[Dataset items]
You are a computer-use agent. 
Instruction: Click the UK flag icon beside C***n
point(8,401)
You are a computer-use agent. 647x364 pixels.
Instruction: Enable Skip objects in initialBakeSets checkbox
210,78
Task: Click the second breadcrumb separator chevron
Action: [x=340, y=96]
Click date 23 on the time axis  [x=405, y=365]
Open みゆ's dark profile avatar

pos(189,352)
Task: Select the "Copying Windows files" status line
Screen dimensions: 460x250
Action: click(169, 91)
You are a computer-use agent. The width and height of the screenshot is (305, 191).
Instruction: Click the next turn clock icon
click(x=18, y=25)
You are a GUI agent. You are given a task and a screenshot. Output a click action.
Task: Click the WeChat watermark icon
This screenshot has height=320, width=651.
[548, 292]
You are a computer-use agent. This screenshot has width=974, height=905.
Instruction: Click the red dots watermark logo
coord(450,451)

* * *

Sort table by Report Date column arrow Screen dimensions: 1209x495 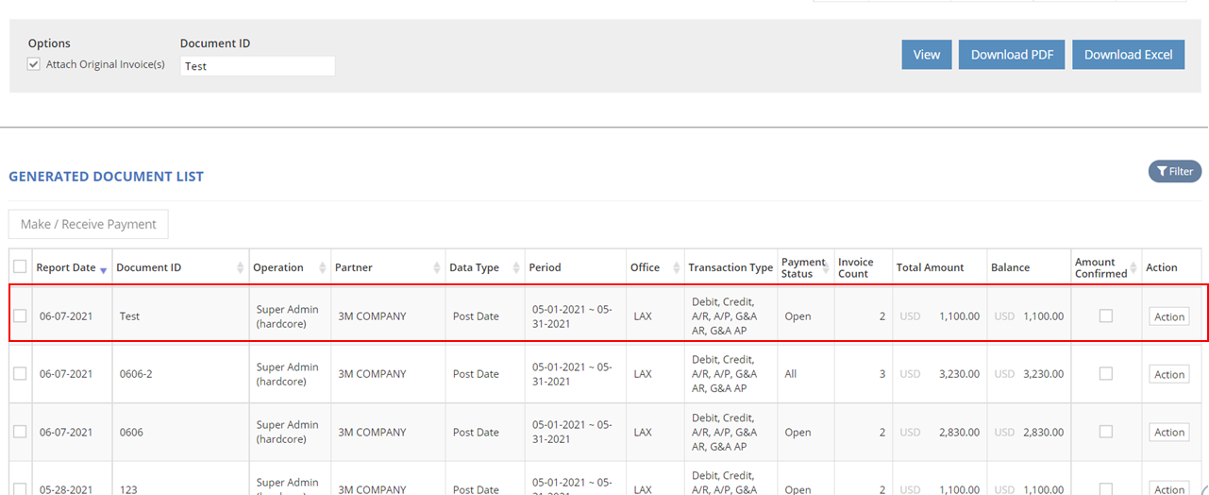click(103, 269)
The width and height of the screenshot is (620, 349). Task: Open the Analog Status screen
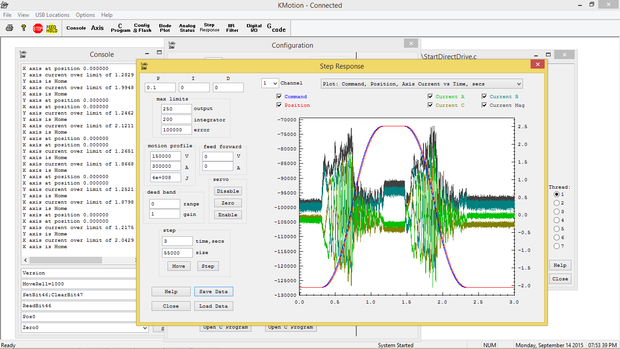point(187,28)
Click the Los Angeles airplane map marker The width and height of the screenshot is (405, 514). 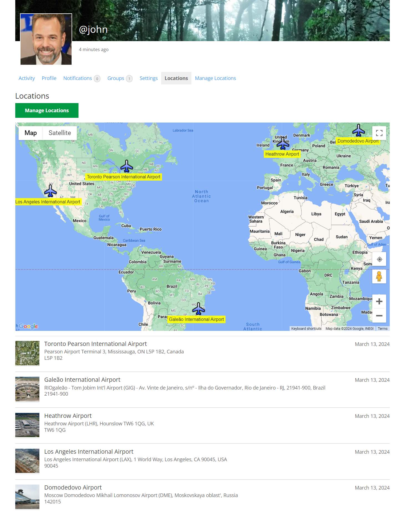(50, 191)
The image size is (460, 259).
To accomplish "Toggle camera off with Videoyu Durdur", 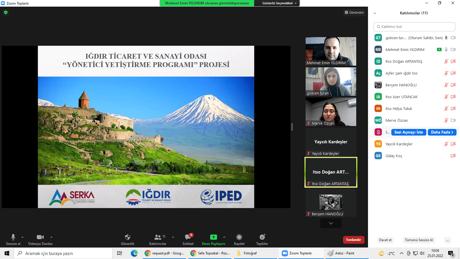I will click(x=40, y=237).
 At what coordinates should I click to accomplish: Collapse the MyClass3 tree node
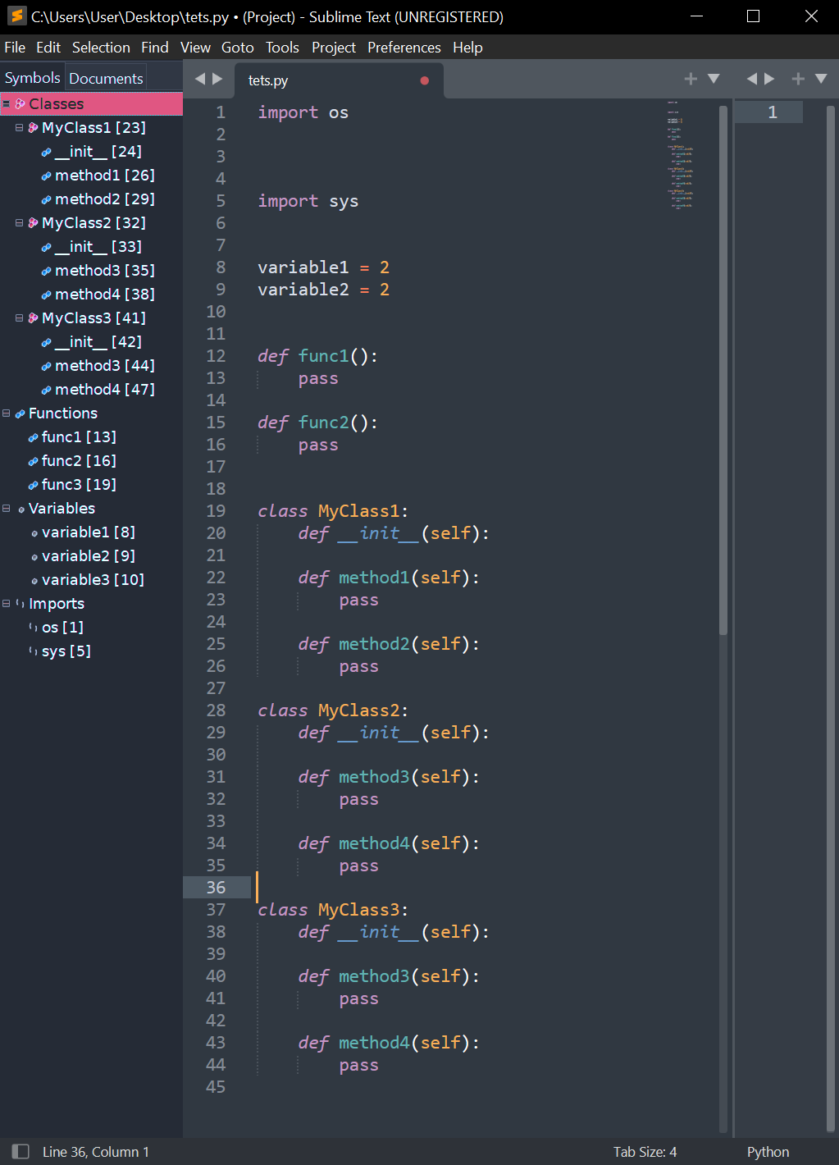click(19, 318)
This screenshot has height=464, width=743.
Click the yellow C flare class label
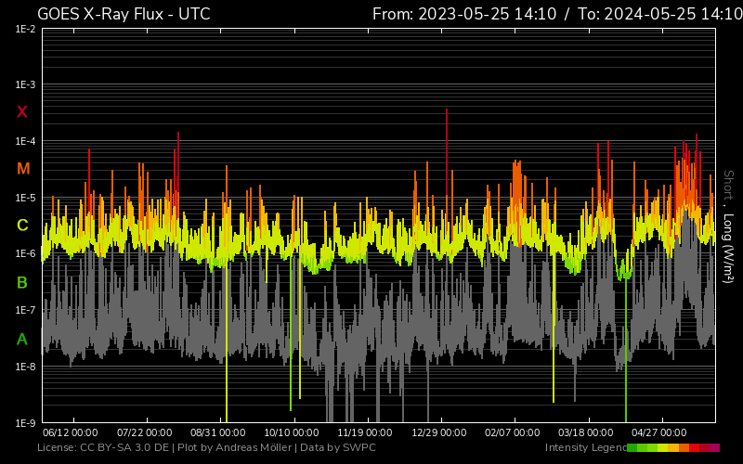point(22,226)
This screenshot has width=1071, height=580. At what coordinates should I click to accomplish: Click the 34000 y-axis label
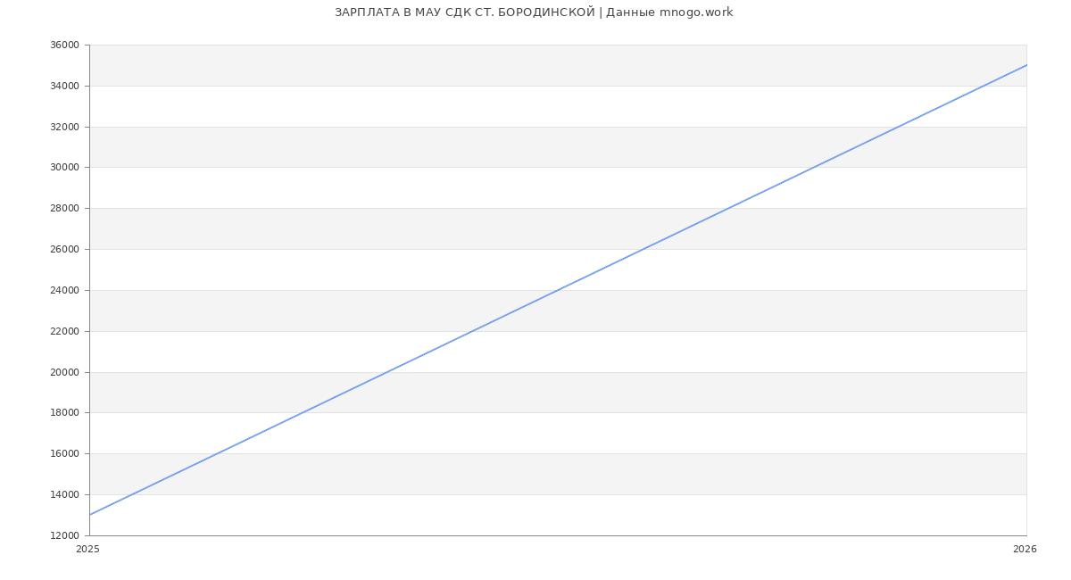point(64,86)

• _Prompt_: Say how many lines in the data hold the string "computer". No other content should accompany the number.

• _The answer_: 4